When counting the amount of detected outliers, the detected amount is compared to the expected amount of false-positive detected outliers. Using the significance level $α$ and the properties of the chi-square distribution, a probability, if the detected amount is within the expected amount of false-positive outliers, is calculated. Therefore, a global anomaly score is computed by the given probability that the counted outliers are statistically significant for belonging to a chi-square distribution.

Proposed algorithm

As algorithm for a functional global anomaly detection, the pseudo code of Algorithm 1 is proposed. The assumption is that if $\hat{H} (f_{Δ}) \neq \hat{H} (f_{τ})$ , the distribution of measured values does not follow the pure noise distribution.

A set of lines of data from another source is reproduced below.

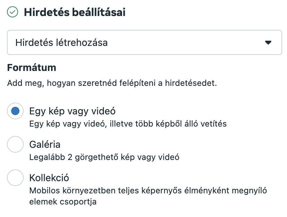287x217 pixels.
Task: Collapse the Hirdetés beállításai section heading
Action: [x=75, y=12]

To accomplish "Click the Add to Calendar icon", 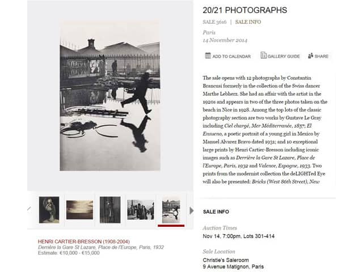I will pos(208,56).
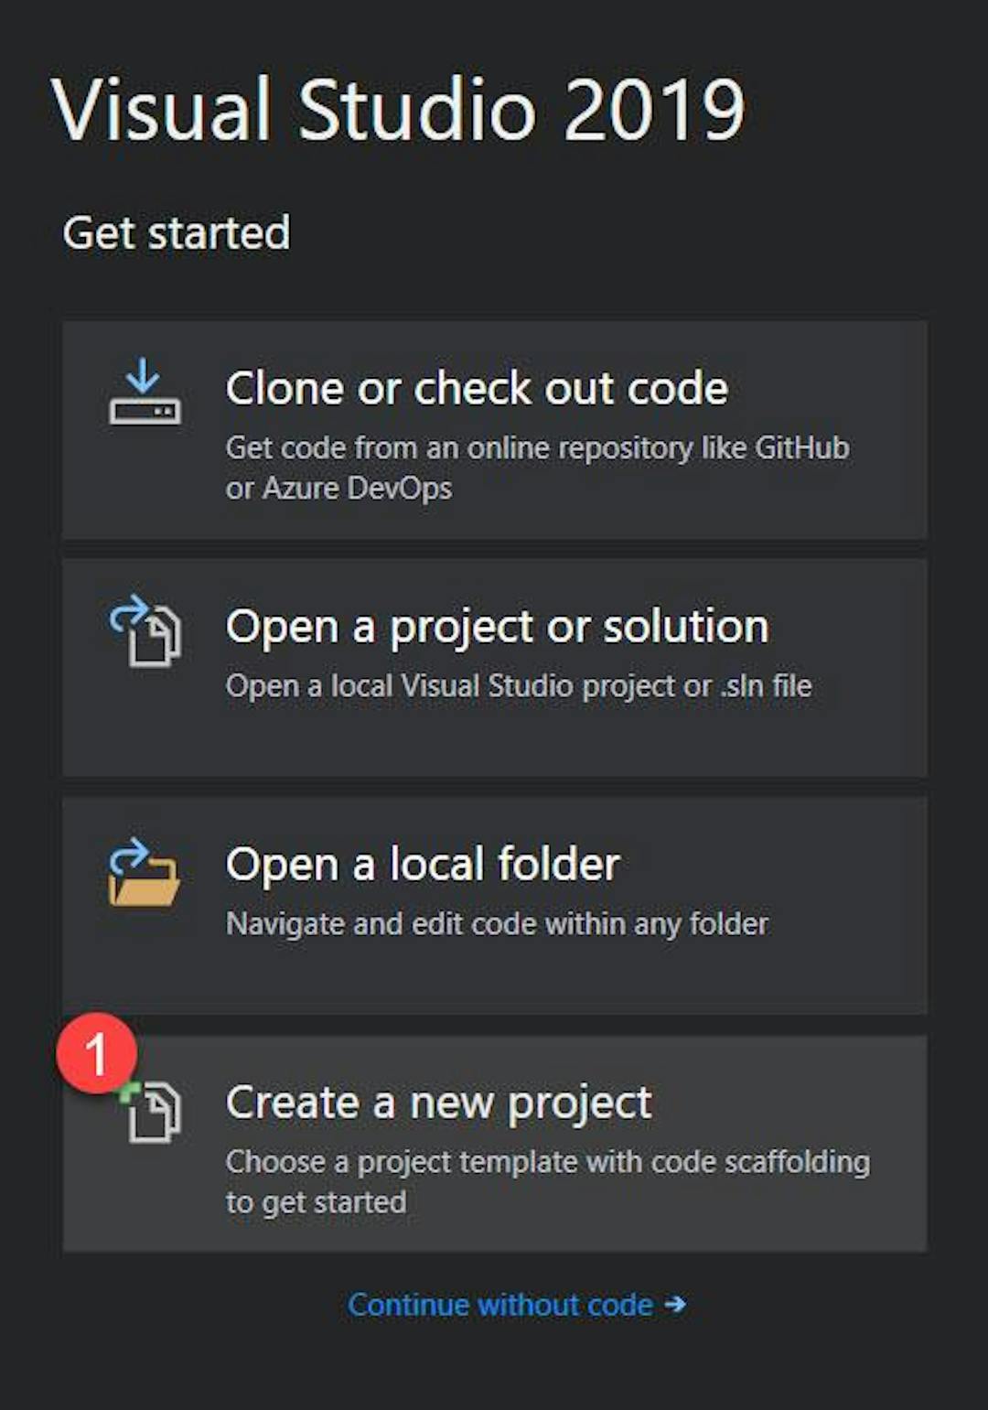Click the Get started heading
The width and height of the screenshot is (988, 1410).
(x=176, y=233)
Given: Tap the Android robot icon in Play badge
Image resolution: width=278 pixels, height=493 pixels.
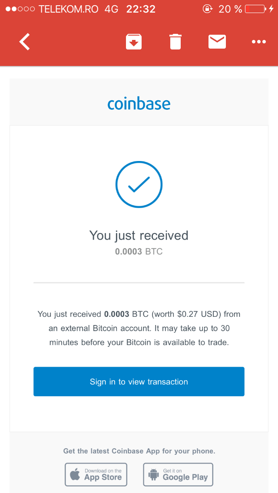Looking at the screenshot, I should (x=154, y=474).
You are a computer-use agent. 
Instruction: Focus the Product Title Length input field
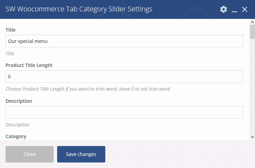point(124,77)
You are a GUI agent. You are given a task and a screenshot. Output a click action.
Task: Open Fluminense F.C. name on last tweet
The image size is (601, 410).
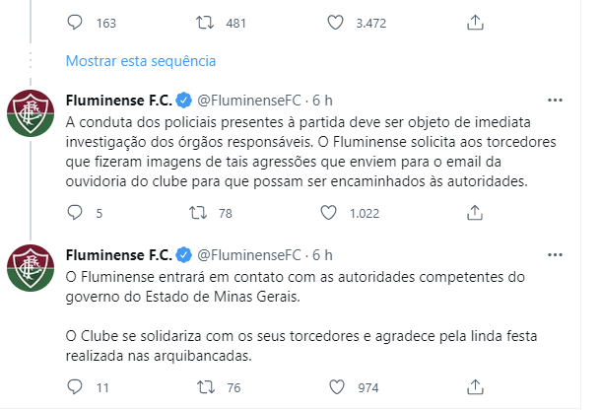tap(119, 255)
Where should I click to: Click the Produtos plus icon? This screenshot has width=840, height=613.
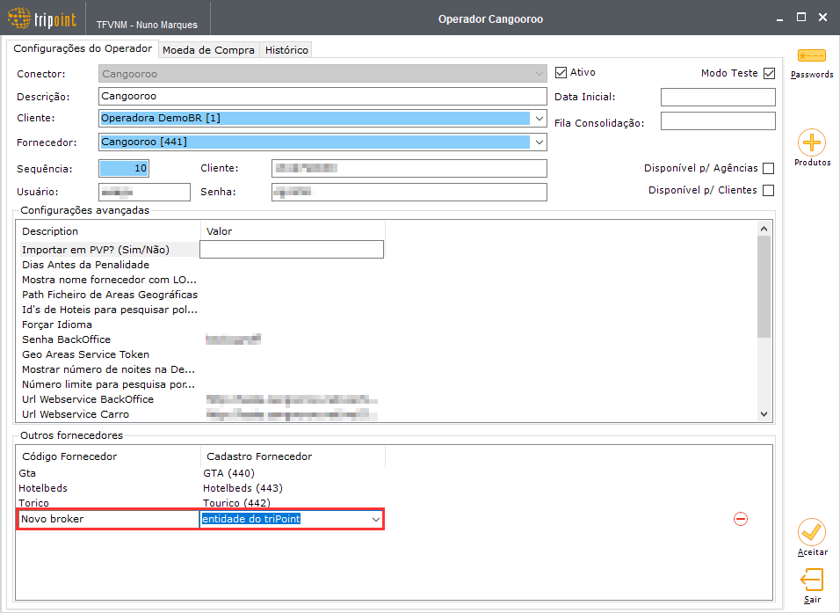point(812,142)
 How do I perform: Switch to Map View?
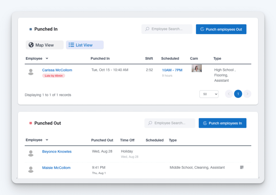point(45,45)
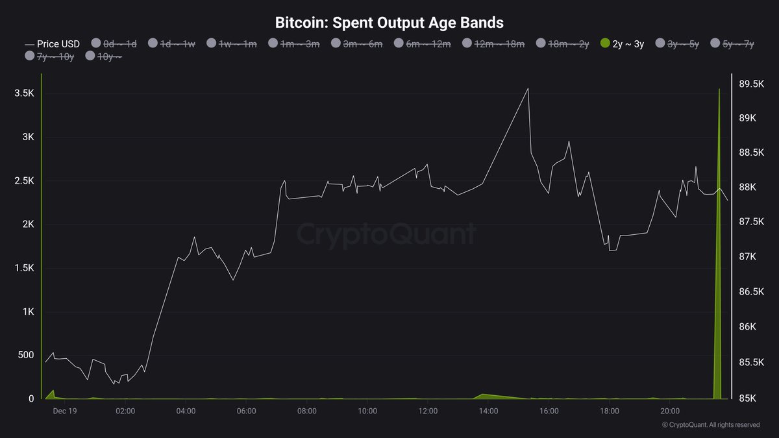Click the 1d ~ 1w legend circle

tap(153, 43)
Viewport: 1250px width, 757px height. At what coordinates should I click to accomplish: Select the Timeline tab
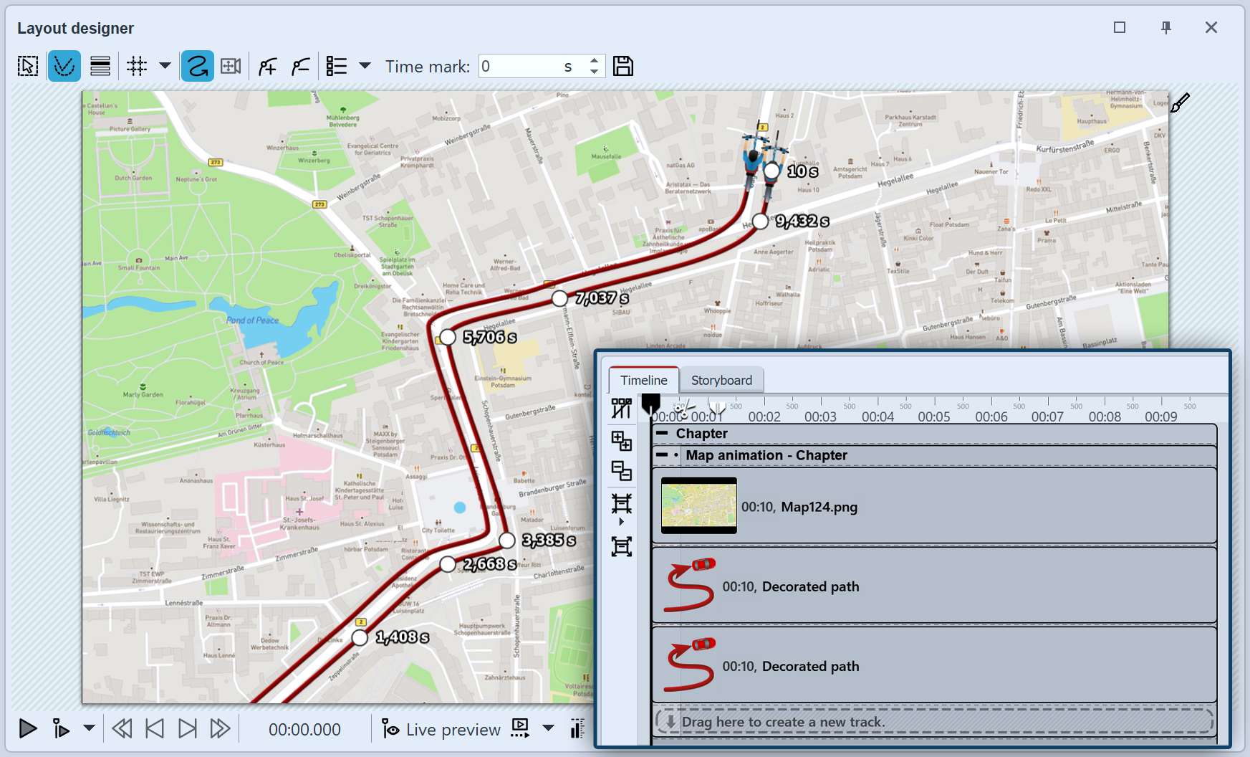[643, 380]
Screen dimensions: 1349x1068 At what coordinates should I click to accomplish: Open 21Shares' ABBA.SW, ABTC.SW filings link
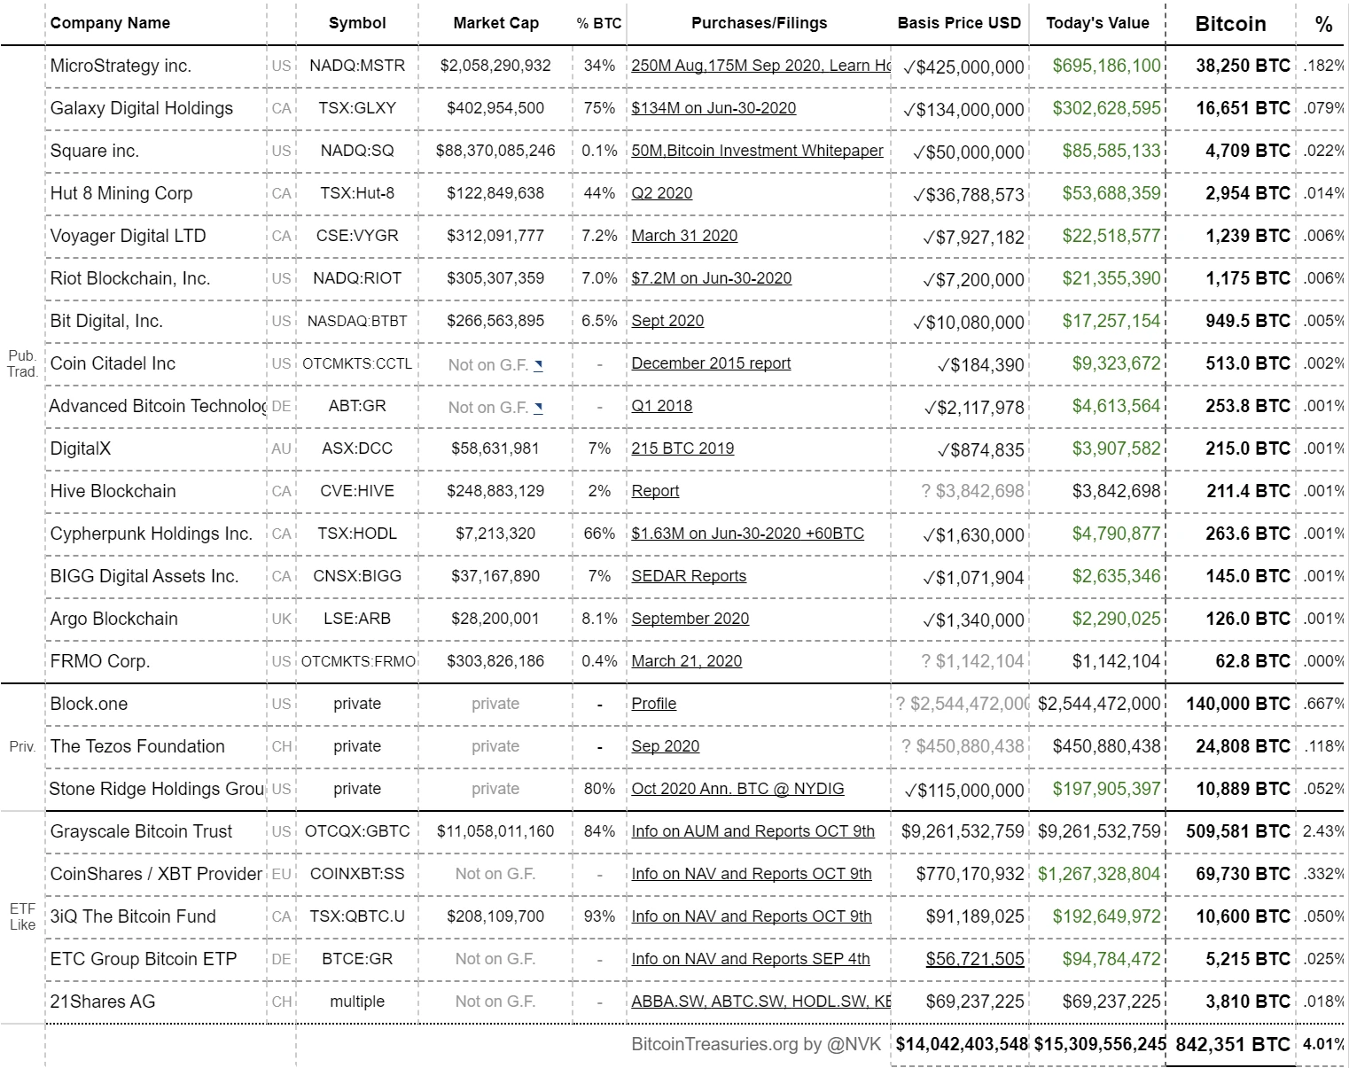(760, 1002)
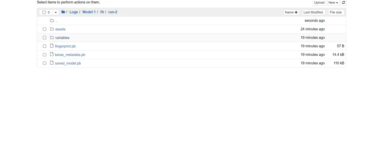Click the keras_metadata.pb file icon
The width and height of the screenshot is (387, 156).
click(x=52, y=55)
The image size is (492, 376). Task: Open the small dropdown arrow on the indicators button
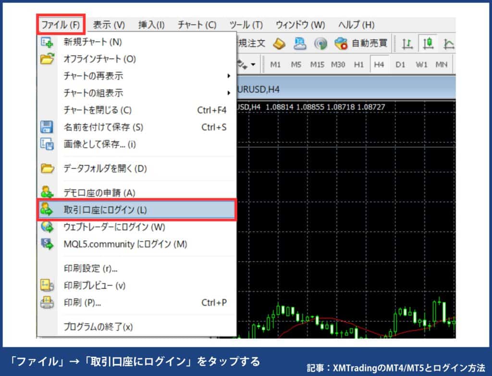[x=253, y=63]
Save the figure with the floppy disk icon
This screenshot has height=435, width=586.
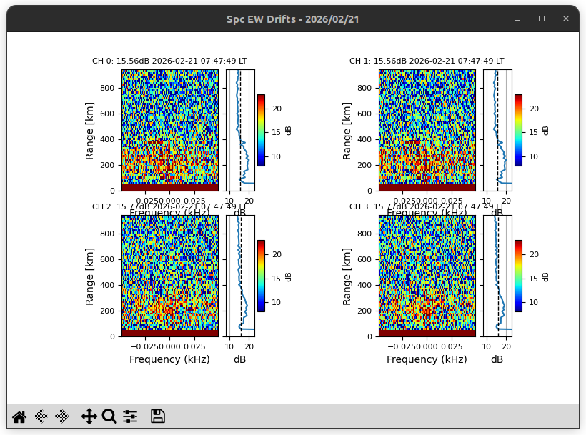tap(158, 416)
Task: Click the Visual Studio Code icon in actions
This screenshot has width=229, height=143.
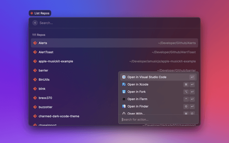Action: tap(124, 77)

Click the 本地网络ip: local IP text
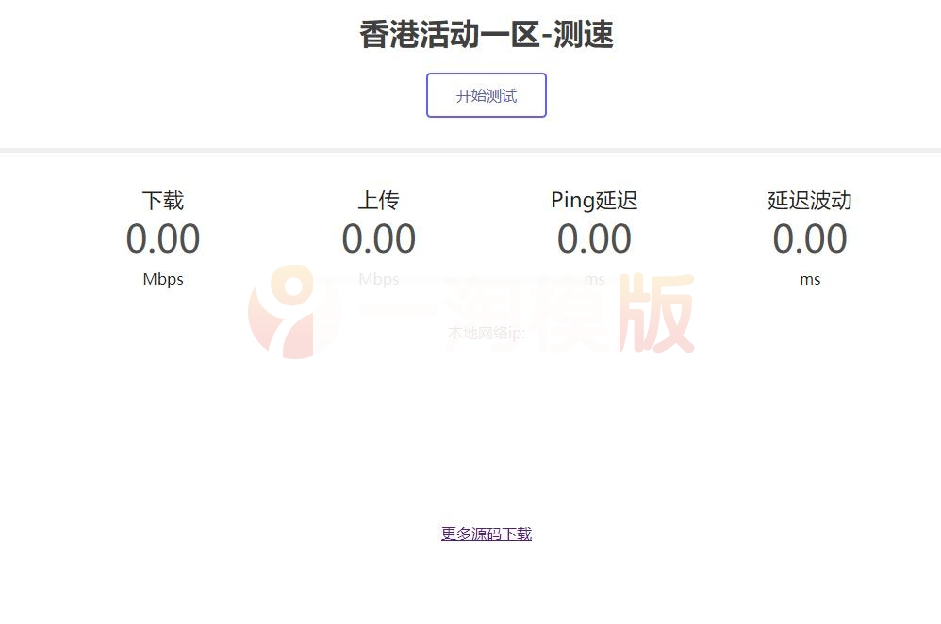pos(487,333)
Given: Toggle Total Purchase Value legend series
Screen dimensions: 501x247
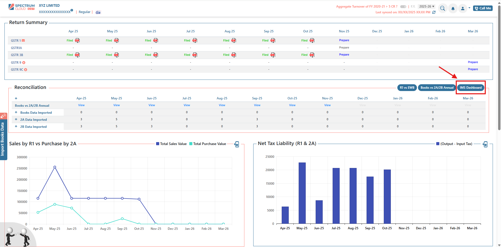Looking at the screenshot, I should coord(208,144).
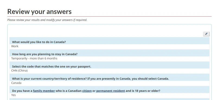This screenshot has width=217, height=100.
Task: Click the Canada residence answer row
Action: [x=109, y=83]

Algorithm 1 Unsupervised histogram entropy global anomaly detection
Input:
$N$ measurements of ${\hat{x}}_{i}^{*}$
Prediction function $\hat{f} ({\hat{x}}_{i})$
Parameter:
Noise estimation ${\hat{σ}}^{2}$
Set of histogram bins $K$
Amount of simulations $S$
Significance level $α$
Output:
Boolean value $A$ for anomaly existence
1: for $i = 1$ , $i + +$ do
2: while $i \leq N - 1$ do
3: Compute $Δ_{i + 1} \Leftarrow {\hat{x}}_{i + 1}^{*} - \hat{f} ({\hat{x}}_{i})$
4: Compute $Σ_{τ_{i + 1}} ({\hat{x}}_{i}^{}, {\hat{x}}_{i - 1}^{})$
5: Draw S random variables $(τ_{i + 1}, τ_{i})^{T} ~ N (0, Σ_{τ_{i + 1}} ({\hat{x}}_{i}^{}, {\hat{x}}_{i - 1}^{}))$
6: end while
7: end for
8: while $k \in K$ do
9: while $s \in S$ do
10: $h_{τ, k, s} \Leftarrow$ amount of $(τ_{i + 1}, τ_{i})^{T}$ in bin $k$ of simulation $s$
11: end while
12: $h_{Δ, k} \Leftarrow$ amount of $(Δ_{i + 1}, Δ_{i})^{T}$ in bin $k$
13: end while
14: Compute $\hat{H} (f_{Δ}) \Leftarrow - \sum_{k \in K^{2 D}} h_{Δ, k} \log (h_{Δ, k})$ for all $h_{Δ, k} \neq 0$
15: Compute $\bar{\hat{H} (f_{τ})} \Leftarrow - \frac{1}{S} \sum_{s = 1}^{S} \sum_{k \in K^{2 D}} h_{τ, k, s} \log (h_{Δ, k, s})$ for all $h_{τ, k, s} \neq 0$
16: Compute ${\hat{σ}}_{H} \Leftarrow \sqrt{Var ({\hat{H} {(f_{τ})}_{s}}_{s \in S})}$
17: if $\bar{\hat{H} (f_{τ})} - t_{(1 - α)} * {\hat{σ}}_{H} \leq \hat{H} (f_{Δ}) \leq \bar{\hat{H} (f_{τ})} + t_{(1 - α)} * {\hat{σ}}_{H}$ then
18: $A \Leftarrow$ False
19: else
20: $A \Leftarrow$ True
21: end if

As algorithm for a local outlier detection, Algorithm 2 is proposed. This algorithm can be applied to a time series in real time since only the function $\hat{f}$ is required and no further prior knowledge about the time series is necessary.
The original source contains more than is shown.